■ **Work task 1**:
Answer these questions from the passage on choosing a benchmarking environment:
(a) Once an appropriate system state has been determined, what two things should be done with it?
(b) Which way of clearing caches was found to be more effective than the others?
(c) How can warm-cache results be obtained?

■ **Text for analysis**:
Start of Block
2. Choosing The Benchmarking Environment

The state of the system during the benchmark's runs can have a significant effect on results. After determining an appropriate state, it should be created accurately and reported along with the results.

The state of the system's caches can affect the code-paths that are tested and thus affect benchmark results. It is not always clear if benchmarks should be run with ``warm'' or ``cold'' caches. On one hand, real systems do not generally run with completely cold caches. On the other hand, a benchmark that accesses too much cached data may be unrealistic as well. Because requests are mainly serviced from memory, the file or storage system will not be adequately exercised. Further, not bringing the cache back to a consistent state between runs can cause timing inconsistencies. If cold-cache results are desired, caches should be cleared before each run. This can be done by allocating and freeing large amounts of memory, remounting the file system, reloading the storage driver, or rebooting. We have found that rebooting is more effective than the other methods [4]. When working in an environment with multiple machines, the caches on all necessary machines must be cleared. This helps create identical runs, thus ensuring more stable results. If, however, warm cache results are desired, this can be achieved by running the experiment N+1 times, and discarding the first run's result.
End of Block
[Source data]
Start of Block
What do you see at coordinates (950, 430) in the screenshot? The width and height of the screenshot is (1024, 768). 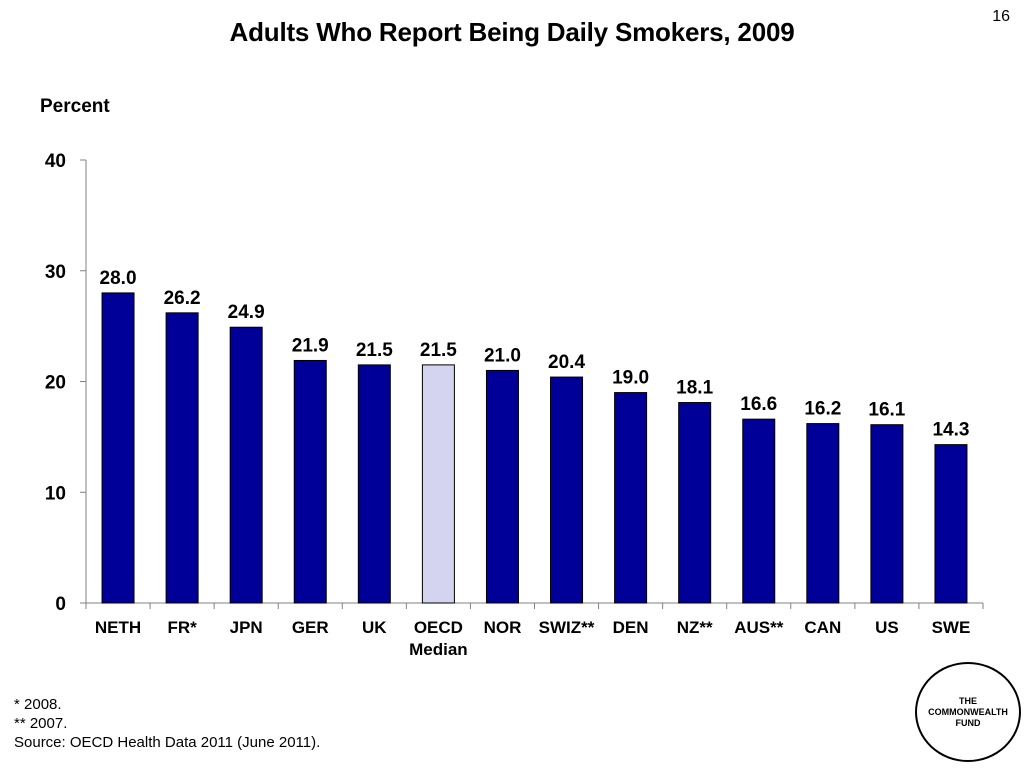 I see `value-label: 14.3` at bounding box center [950, 430].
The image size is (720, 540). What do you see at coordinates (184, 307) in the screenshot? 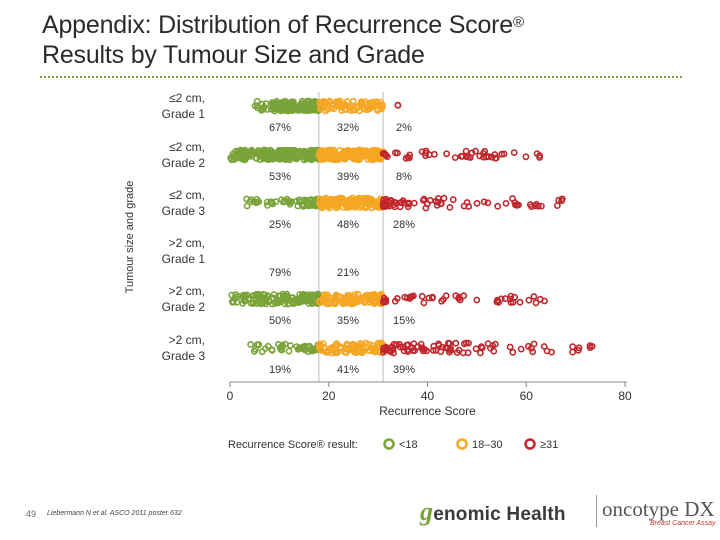
I see `row-label-4-line2: Grade 2` at bounding box center [184, 307].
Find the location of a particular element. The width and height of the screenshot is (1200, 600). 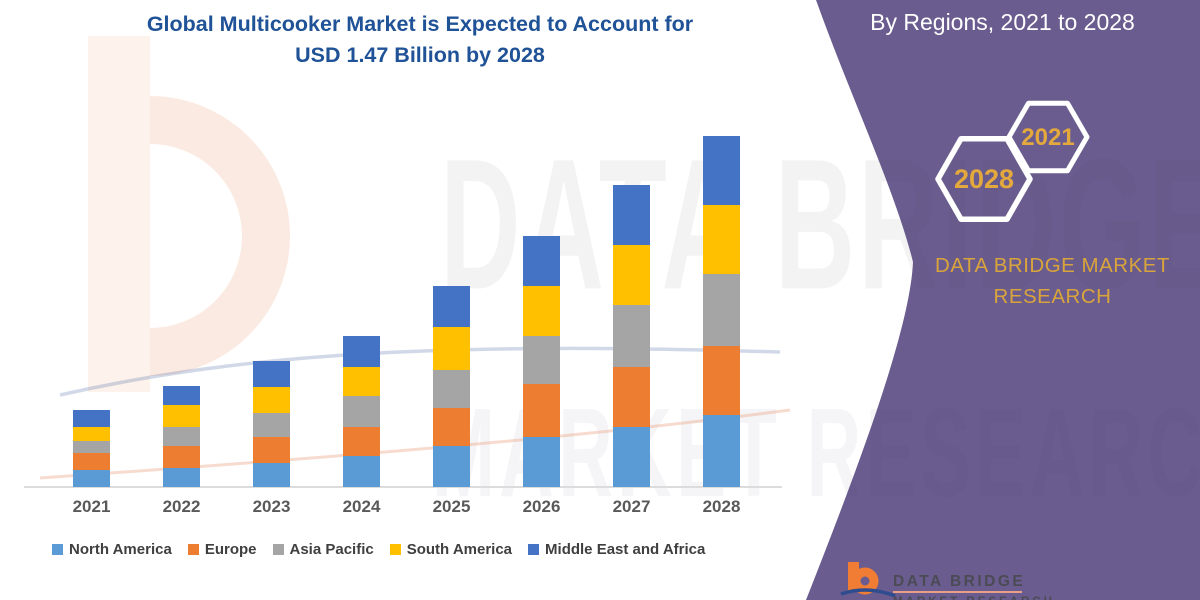

legend-label: Europe is located at coordinates (230, 549).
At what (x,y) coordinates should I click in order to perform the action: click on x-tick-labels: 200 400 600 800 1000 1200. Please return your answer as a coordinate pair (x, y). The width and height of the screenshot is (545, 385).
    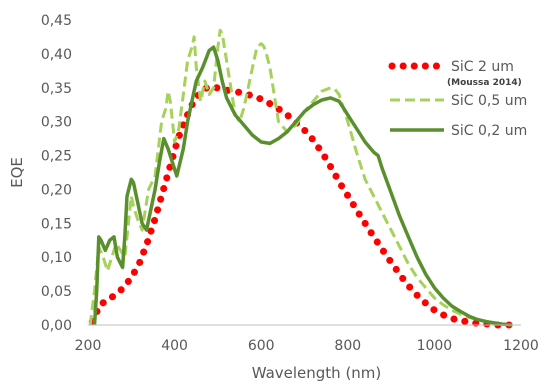
    Looking at the image, I should click on (307, 346).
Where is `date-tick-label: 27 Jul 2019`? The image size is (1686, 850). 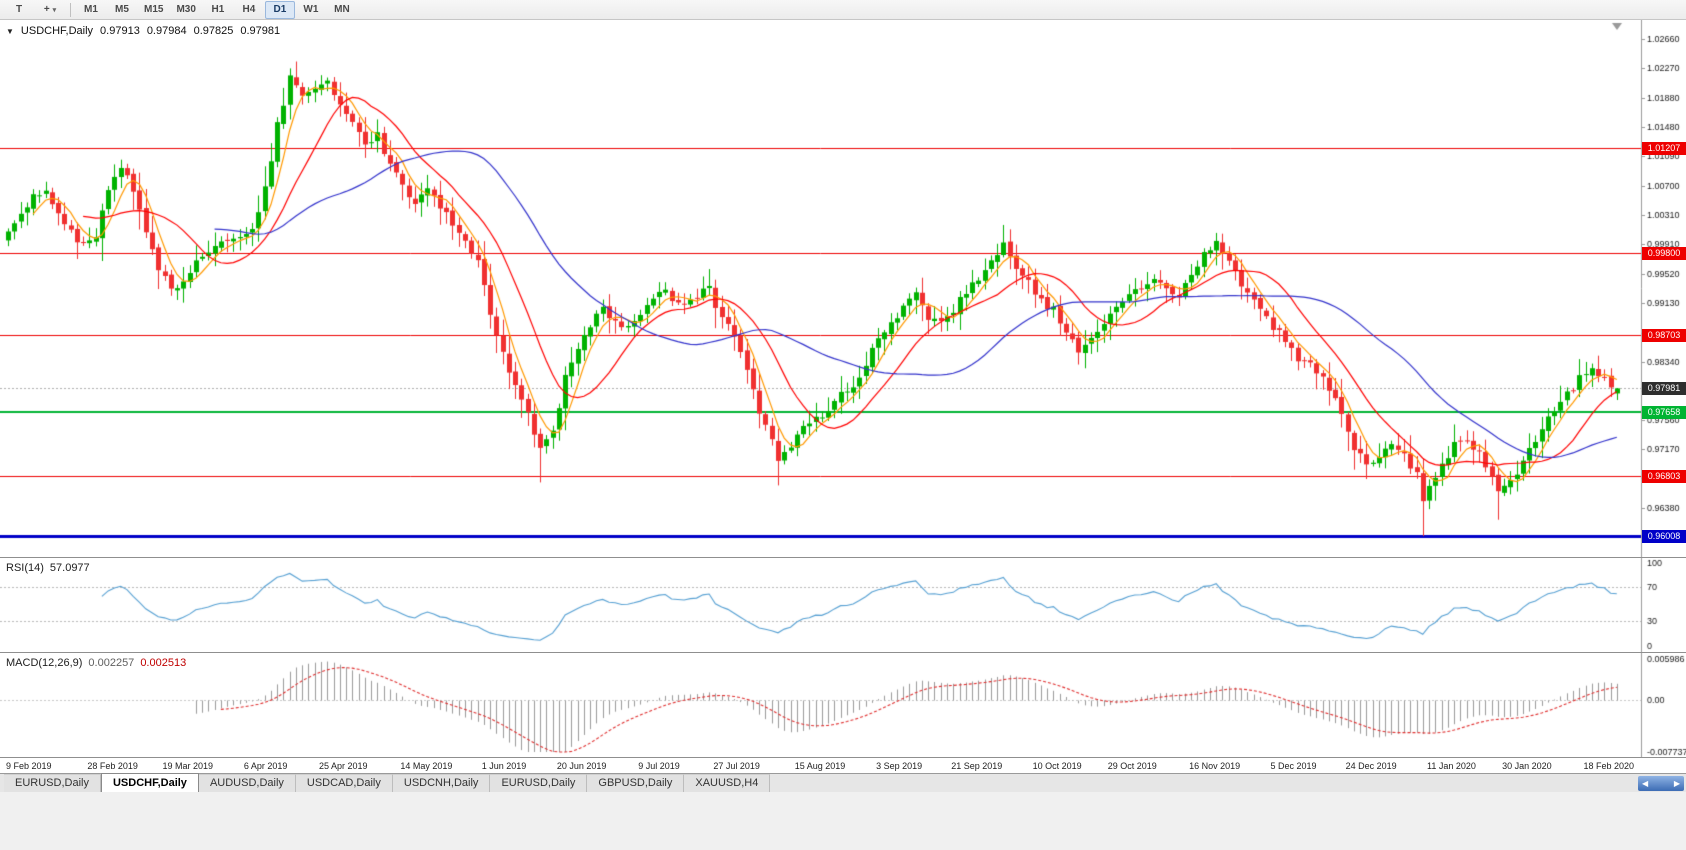 date-tick-label: 27 Jul 2019 is located at coordinates (736, 766).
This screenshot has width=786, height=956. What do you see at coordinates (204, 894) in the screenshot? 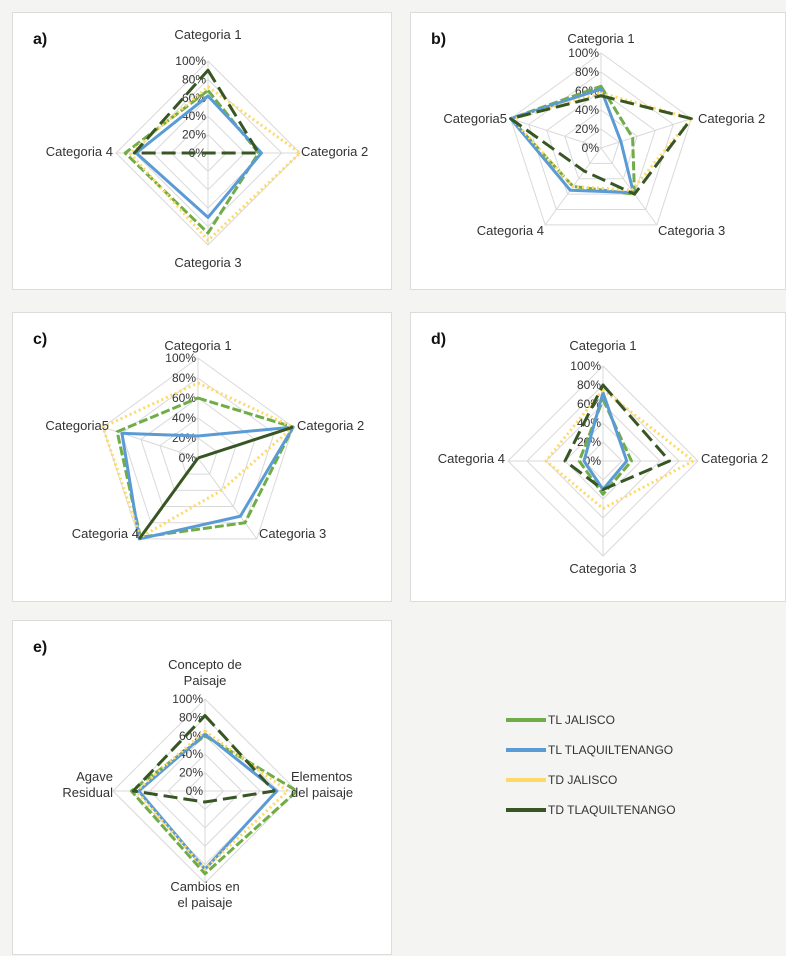
I see `category-label: Cambios en el paisaje` at bounding box center [204, 894].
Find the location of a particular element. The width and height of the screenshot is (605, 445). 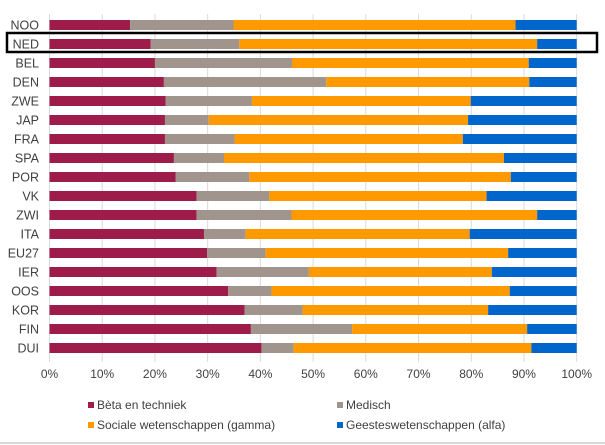

category-label: NED is located at coordinates (26, 45).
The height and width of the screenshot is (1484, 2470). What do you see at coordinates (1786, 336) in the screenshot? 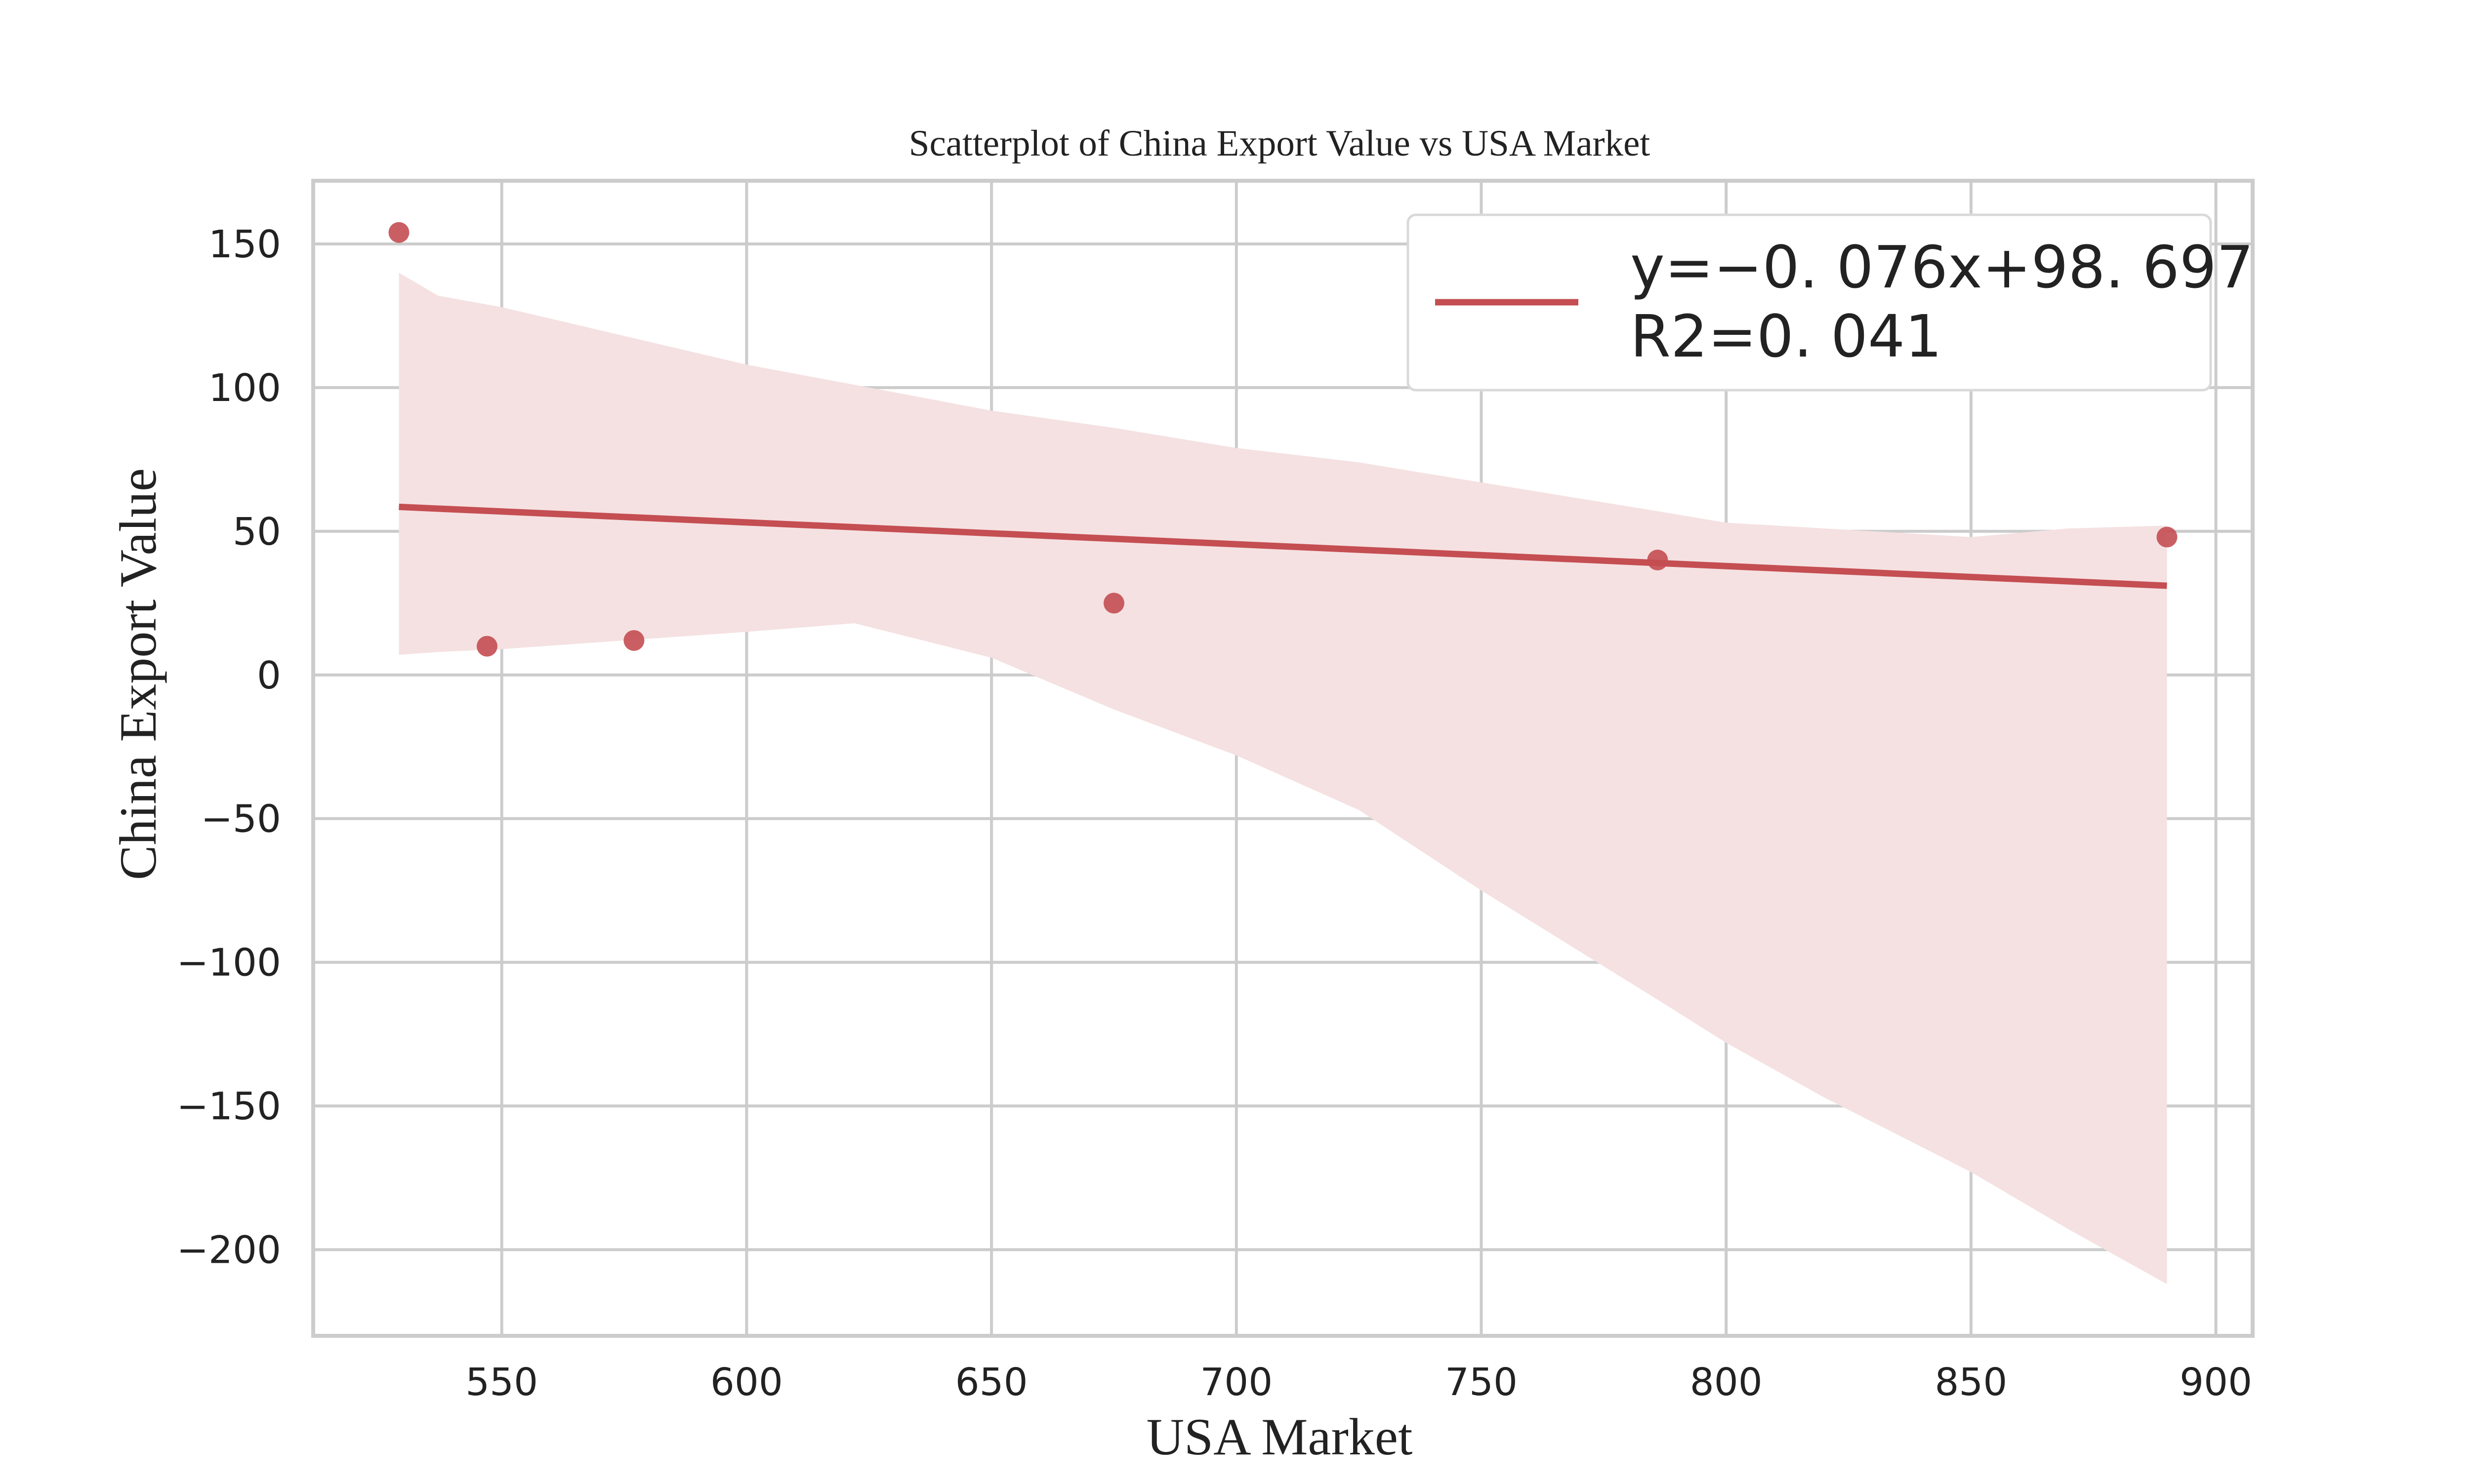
End of Block
■ **Work task 2**: Quote the rows starting with the line that contains "is (605, 445)." and going on through the last line of the rows, leaving out the pictures.

■ **Written answer 1**:
(a) It should be created accurately and reported along with the results.
(b) Rebooting.
(c) By running the experiment N+1 times and discarding the first run's result.

■ **Written answer 2**:
Find the location of a particular element. The width and height of the screenshot is (605, 445). 

category-label: NED is located at coordinates (26, 45).
The height and width of the screenshot is (1484, 2470). What do you see at coordinates (1786, 336) in the screenshot? 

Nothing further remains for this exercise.